■ Description of the task: Transcribe every record below word for word.

■ Dataset:

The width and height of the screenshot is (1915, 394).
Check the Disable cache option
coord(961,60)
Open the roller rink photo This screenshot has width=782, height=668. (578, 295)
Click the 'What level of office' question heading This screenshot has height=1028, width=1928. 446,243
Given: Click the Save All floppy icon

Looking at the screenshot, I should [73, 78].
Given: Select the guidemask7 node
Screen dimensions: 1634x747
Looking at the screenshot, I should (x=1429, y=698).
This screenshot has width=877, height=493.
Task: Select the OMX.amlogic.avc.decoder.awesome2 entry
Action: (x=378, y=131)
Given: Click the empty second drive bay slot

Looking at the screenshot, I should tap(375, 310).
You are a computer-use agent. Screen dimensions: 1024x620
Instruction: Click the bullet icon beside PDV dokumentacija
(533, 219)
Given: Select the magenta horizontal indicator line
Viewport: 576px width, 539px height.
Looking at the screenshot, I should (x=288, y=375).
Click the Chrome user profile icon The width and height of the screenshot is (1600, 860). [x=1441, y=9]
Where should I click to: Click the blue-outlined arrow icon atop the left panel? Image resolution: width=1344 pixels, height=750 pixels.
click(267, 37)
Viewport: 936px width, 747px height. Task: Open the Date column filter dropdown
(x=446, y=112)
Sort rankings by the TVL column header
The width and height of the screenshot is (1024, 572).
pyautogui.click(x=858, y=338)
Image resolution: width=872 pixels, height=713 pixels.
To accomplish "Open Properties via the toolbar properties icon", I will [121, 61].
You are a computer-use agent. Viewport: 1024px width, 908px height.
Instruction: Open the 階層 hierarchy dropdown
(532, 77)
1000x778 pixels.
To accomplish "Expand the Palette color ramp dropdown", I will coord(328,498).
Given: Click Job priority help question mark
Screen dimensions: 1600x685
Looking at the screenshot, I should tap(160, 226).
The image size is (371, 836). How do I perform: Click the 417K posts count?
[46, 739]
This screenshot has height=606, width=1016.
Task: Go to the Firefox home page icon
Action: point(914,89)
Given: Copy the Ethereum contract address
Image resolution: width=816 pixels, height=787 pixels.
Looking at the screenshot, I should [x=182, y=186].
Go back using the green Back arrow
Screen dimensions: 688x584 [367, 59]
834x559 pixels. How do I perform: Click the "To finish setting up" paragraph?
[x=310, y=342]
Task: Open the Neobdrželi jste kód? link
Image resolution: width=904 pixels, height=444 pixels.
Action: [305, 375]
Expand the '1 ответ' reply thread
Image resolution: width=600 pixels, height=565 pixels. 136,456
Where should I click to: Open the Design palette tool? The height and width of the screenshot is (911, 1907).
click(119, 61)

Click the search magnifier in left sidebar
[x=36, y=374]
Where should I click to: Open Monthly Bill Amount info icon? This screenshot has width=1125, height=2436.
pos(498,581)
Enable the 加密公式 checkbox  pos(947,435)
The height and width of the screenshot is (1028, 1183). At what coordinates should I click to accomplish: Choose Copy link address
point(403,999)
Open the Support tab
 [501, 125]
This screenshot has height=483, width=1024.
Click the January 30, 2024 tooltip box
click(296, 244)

■ Answer space:
The width and height of the screenshot is (1915, 394).
Check the Disable cache option
coord(961,60)
Open the roller rink photo This screenshot has width=782, height=668. (578, 295)
Click the 'What level of office' question heading This screenshot has height=1028, width=1928. 446,243
Given: Click the Save All floppy icon

Looking at the screenshot, I should [73, 78].
Given: Select the guidemask7 node
Screen dimensions: 1634x747
Looking at the screenshot, I should (x=1429, y=698).
This screenshot has width=877, height=493.
Task: Select the OMX.amlogic.avc.decoder.awesome2 entry
Action: (x=378, y=131)
Given: Click the empty second drive bay slot

Looking at the screenshot, I should tap(375, 310).
You are a computer-use agent. Screen dimensions: 1024x620
Instruction: Click the bullet icon beside PDV dokumentacija
(533, 219)
Given: Select the magenta horizontal indicator line
Viewport: 576px width, 539px height.
Looking at the screenshot, I should (x=288, y=375).
Click the Chrome user profile icon The width and height of the screenshot is (1600, 860). [x=1441, y=9]
Where should I click to: Click the blue-outlined arrow icon atop the left panel? Image resolution: width=1344 pixels, height=750 pixels.
click(267, 37)
Viewport: 936px width, 747px height. Task: Open the Date column filter dropdown
(x=446, y=112)
Sort rankings by the TVL column header
The width and height of the screenshot is (1024, 572).
pyautogui.click(x=858, y=338)
Image resolution: width=872 pixels, height=713 pixels.
To accomplish "Open Properties via the toolbar properties icon", I will [121, 61].
You are a computer-use agent. Viewport: 1024px width, 908px height.
Instruction: Open the 階層 hierarchy dropdown
(532, 77)
1000x778 pixels.
To accomplish "Expand the Palette color ramp dropdown", I will coord(328,498).
Given: Click Job priority help question mark
Screen dimensions: 1600x685
Looking at the screenshot, I should tap(160, 226).
The image size is (371, 836). How do I perform: Click the 417K posts count?
[46, 739]
This screenshot has height=606, width=1016.
Task: Go to the Firefox home page icon
Action: point(914,89)
Given: Copy the Ethereum contract address
Image resolution: width=816 pixels, height=787 pixels.
Looking at the screenshot, I should [x=182, y=186].
Go back using the green Back arrow
Screen dimensions: 688x584 [367, 59]
834x559 pixels. How do I perform: Click the "To finish setting up" paragraph?
[x=310, y=342]
Task: Open the Neobdrželi jste kód? link
Image resolution: width=904 pixels, height=444 pixels.
Action: [305, 375]
Expand the '1 ответ' reply thread
Image resolution: width=600 pixels, height=565 pixels. 136,456
Where should I click to: Open the Design palette tool? The height and width of the screenshot is (911, 1907).
click(119, 61)

Click the search magnifier in left sidebar
[x=36, y=374]
Where should I click to: Open Monthly Bill Amount info icon? This screenshot has width=1125, height=2436.
pos(498,581)
Enable the 加密公式 checkbox  pos(947,435)
The height and width of the screenshot is (1028, 1183). At what coordinates should I click to accomplish: Choose Copy link address
point(403,999)
Open the Support tab
 [501, 125]
This screenshot has height=483, width=1024.
Click the January 30, 2024 tooltip box
click(296, 244)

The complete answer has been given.